**The data:**
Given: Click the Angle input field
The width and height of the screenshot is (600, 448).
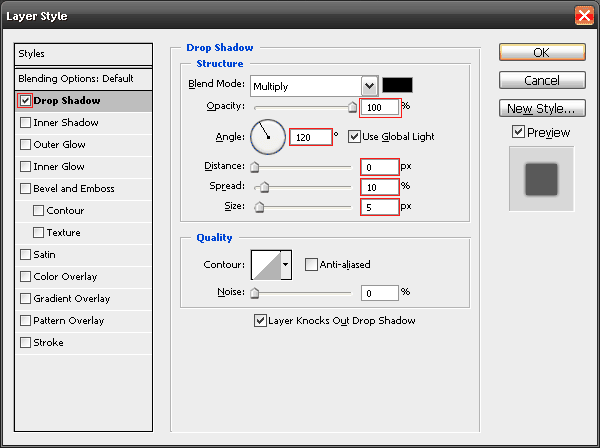Looking at the screenshot, I should point(310,136).
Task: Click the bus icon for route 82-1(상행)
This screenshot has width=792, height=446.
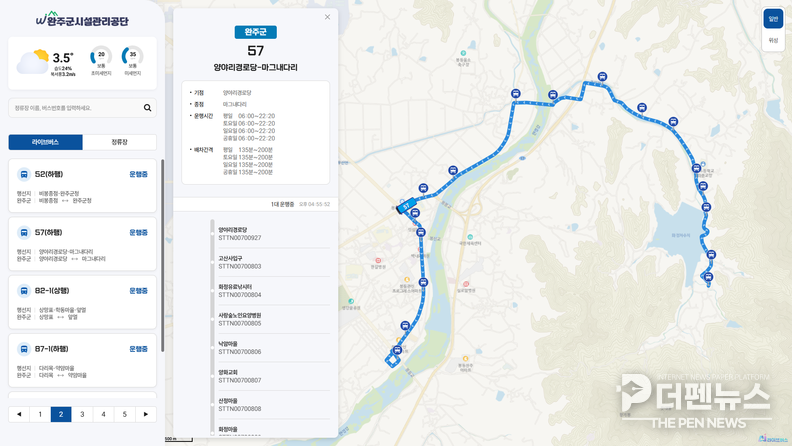Action: [24, 291]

**Problem statement:** The expected answer is every line in the data above that carries the string "Click".

**Answer to the problem:**
Given: Click the Angle input field
Task: Click the bus icon for route 82-1(상행)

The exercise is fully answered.